There is no specific (or heightened) standard for pleading any particular type of securities claim in Swiss civil proceedings. Under Swiss civil procedure rules, the plaintiff must substantiate his or her allegations in a detailed statement of claim. Swiss law does not provide for initial unsubstantiated (notice) pleading followed by extensive discovery. Generally, the options for discovery are rather limited. In disputes of a commercial nature, many Swiss courts summon the parties to a hearing after the first exchange of particulars at which the judge will be trying to get the parties to settle the matter.
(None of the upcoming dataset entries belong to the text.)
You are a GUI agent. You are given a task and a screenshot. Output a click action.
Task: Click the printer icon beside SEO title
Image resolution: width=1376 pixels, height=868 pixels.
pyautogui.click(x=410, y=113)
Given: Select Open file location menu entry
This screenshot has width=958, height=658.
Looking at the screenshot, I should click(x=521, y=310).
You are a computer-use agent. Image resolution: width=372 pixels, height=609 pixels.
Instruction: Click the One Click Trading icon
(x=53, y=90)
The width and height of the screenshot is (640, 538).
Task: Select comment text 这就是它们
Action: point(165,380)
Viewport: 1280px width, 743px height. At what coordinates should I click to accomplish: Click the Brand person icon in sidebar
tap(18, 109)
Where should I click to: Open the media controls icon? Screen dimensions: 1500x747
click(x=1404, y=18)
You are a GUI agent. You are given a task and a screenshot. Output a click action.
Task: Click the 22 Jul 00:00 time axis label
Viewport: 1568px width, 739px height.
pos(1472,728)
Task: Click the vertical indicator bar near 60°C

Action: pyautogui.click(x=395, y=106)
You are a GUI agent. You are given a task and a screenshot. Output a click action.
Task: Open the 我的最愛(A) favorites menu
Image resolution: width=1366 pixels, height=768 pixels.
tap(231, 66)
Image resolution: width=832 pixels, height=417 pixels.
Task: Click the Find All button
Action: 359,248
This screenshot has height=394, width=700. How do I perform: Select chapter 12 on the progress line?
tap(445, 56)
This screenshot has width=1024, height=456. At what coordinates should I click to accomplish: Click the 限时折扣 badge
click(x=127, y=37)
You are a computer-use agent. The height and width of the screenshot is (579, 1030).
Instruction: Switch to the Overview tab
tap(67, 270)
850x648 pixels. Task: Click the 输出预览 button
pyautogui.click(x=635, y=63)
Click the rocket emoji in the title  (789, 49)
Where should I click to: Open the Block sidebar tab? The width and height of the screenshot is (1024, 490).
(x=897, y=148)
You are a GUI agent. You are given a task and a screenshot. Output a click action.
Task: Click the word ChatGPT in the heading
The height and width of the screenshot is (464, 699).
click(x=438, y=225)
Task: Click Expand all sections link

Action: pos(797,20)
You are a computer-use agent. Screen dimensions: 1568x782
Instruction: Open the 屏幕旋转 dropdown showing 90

The costs of civil proceedings are generally allocated to the unsuccessful party based on the outcome of the case and include the court fees and party costs (attorneys' fees), which are determined based on cantonal tariffs depending on the amount in dispute and the complexity of the case.64 In principle, litigation funding by third parties is admissible in Switzerland, but it is not very common. Swiss law does not allow for litigation lawyers to act solely on a contingency fee.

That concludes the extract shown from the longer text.